Ideologia, Educação, Saúde e Capitalismo
por Phelipe Uchoa*
Quando se pensa em ideologia, o senso comum nos levar a assumir algumas meias verdades sobre seu funcionamento no cotidiano. Normalmente, somos levados a pensar, de forma bem mecânica, que a ideologia é um conjunto de ideias que através de diferentes meios (religião, educação, mídia etc) são enfiadas na cabeça dos indivíduos. Porém, quando pensamos dessa maneira, abandonamos uma lei inerente a qualquer processo social: é o ser social que determina a consciência, não é a consciência que determina o ser.

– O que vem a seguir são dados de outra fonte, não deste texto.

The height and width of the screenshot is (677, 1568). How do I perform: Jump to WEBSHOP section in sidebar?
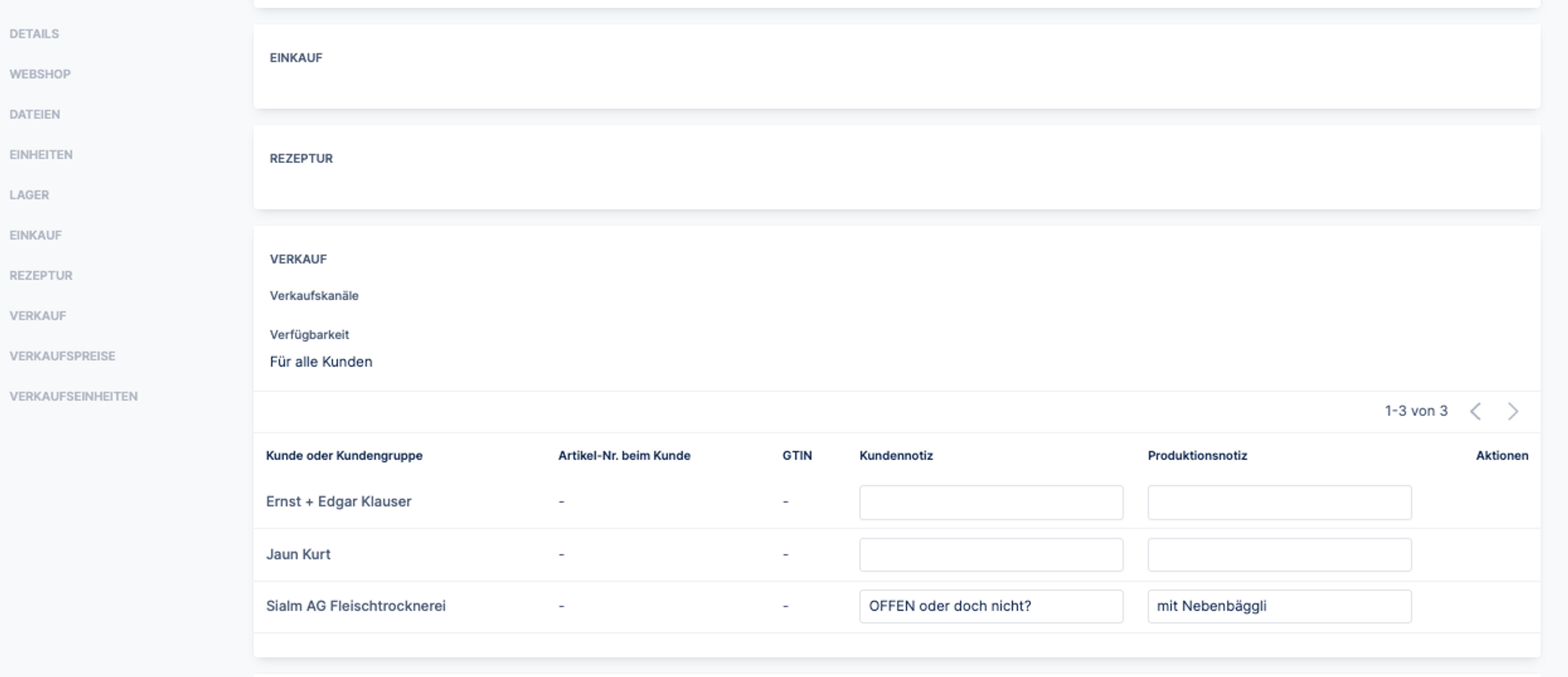click(40, 74)
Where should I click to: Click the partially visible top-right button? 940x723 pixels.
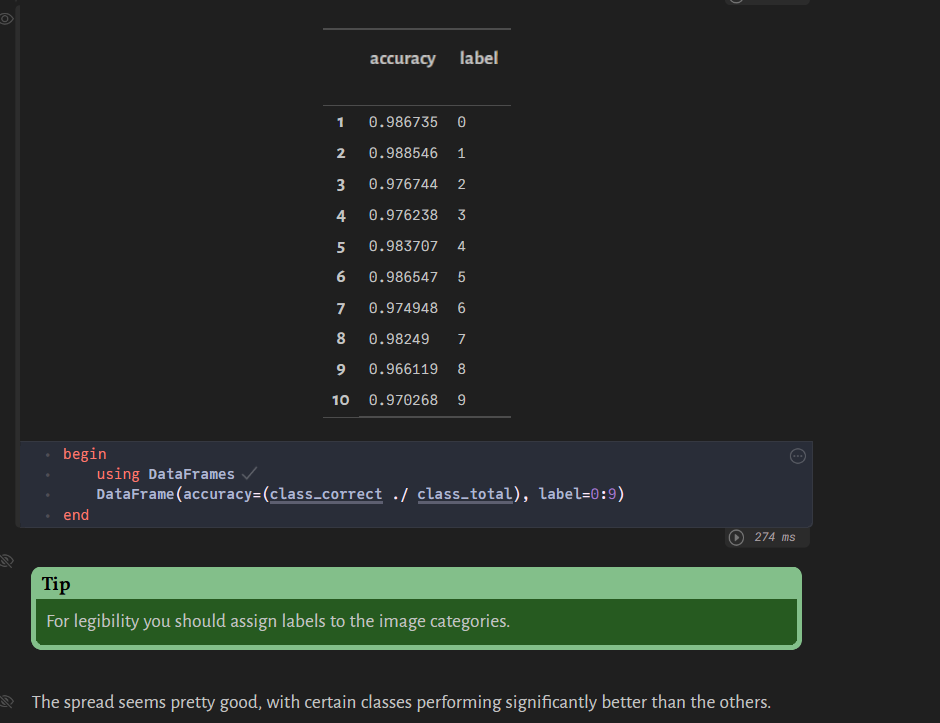click(x=767, y=2)
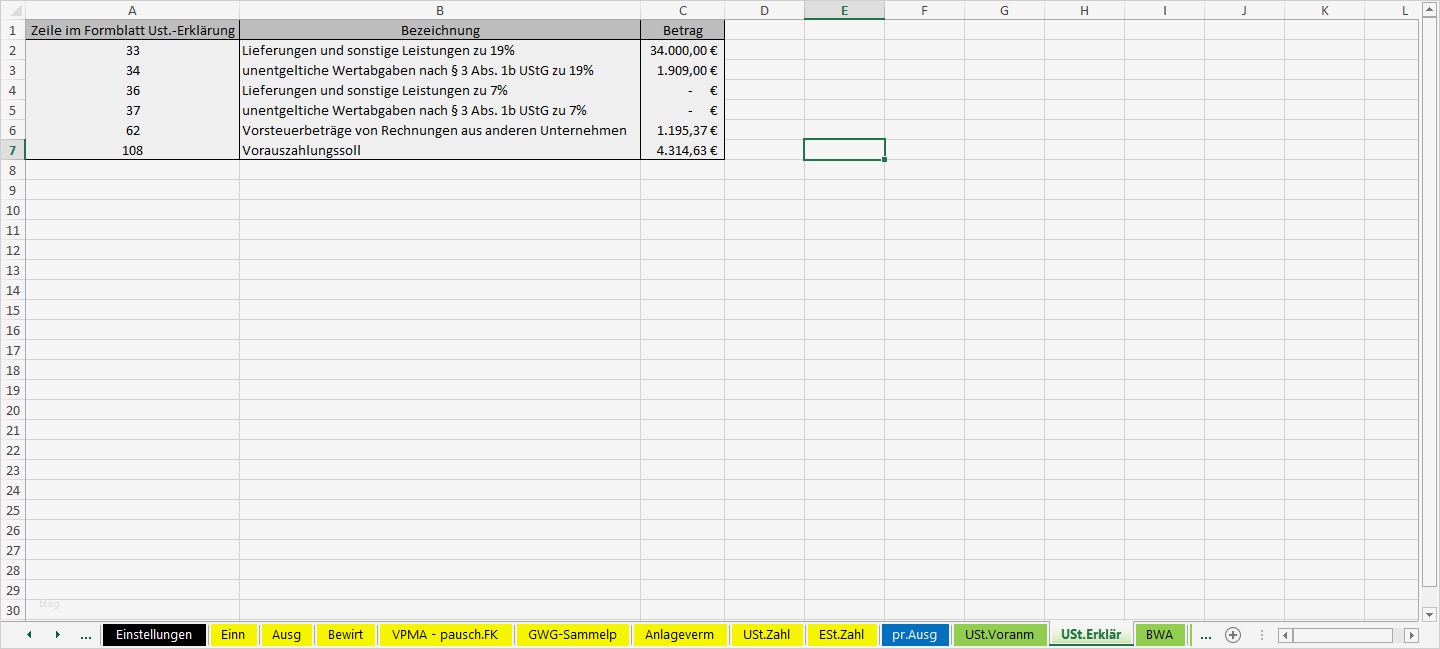Click the New sheet plus icon
The width and height of the screenshot is (1440, 649).
(1233, 634)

Um exemplo simples é capaz de demonstrar essa máxima: durante uma aula de pediatria em uma faculdade de medicina qualquer o docente ensina aos seus alunos como estimar pela idade a estatura e a massa de uma criança levando em consideração as curvas de Crescimento médio infantil e demonstra algumas referência do corpo do adulto que podem ser usadas para estimar a estatura das crianças de acordo com suas idades. Por fim, justifica a importância fundamental de termos essa técnica bem incorporada: há situações em que não temos como pesar a criança o que tornaria inviável medicá-la, pois o cálculo da dose se faz baseado na massa da criança, principalmente com a quantidade enormes de Pronto Socorros e Unidades de Pronto Atendimento onde não há equipamentos para colher esses dados (balança e régua). Todos concordam com o professor, inclusive acham importante que ele ensine isso, afinal ninguém quer passar o perrengue de dar uma dose errada para uma criança por não saber estimar seu peso.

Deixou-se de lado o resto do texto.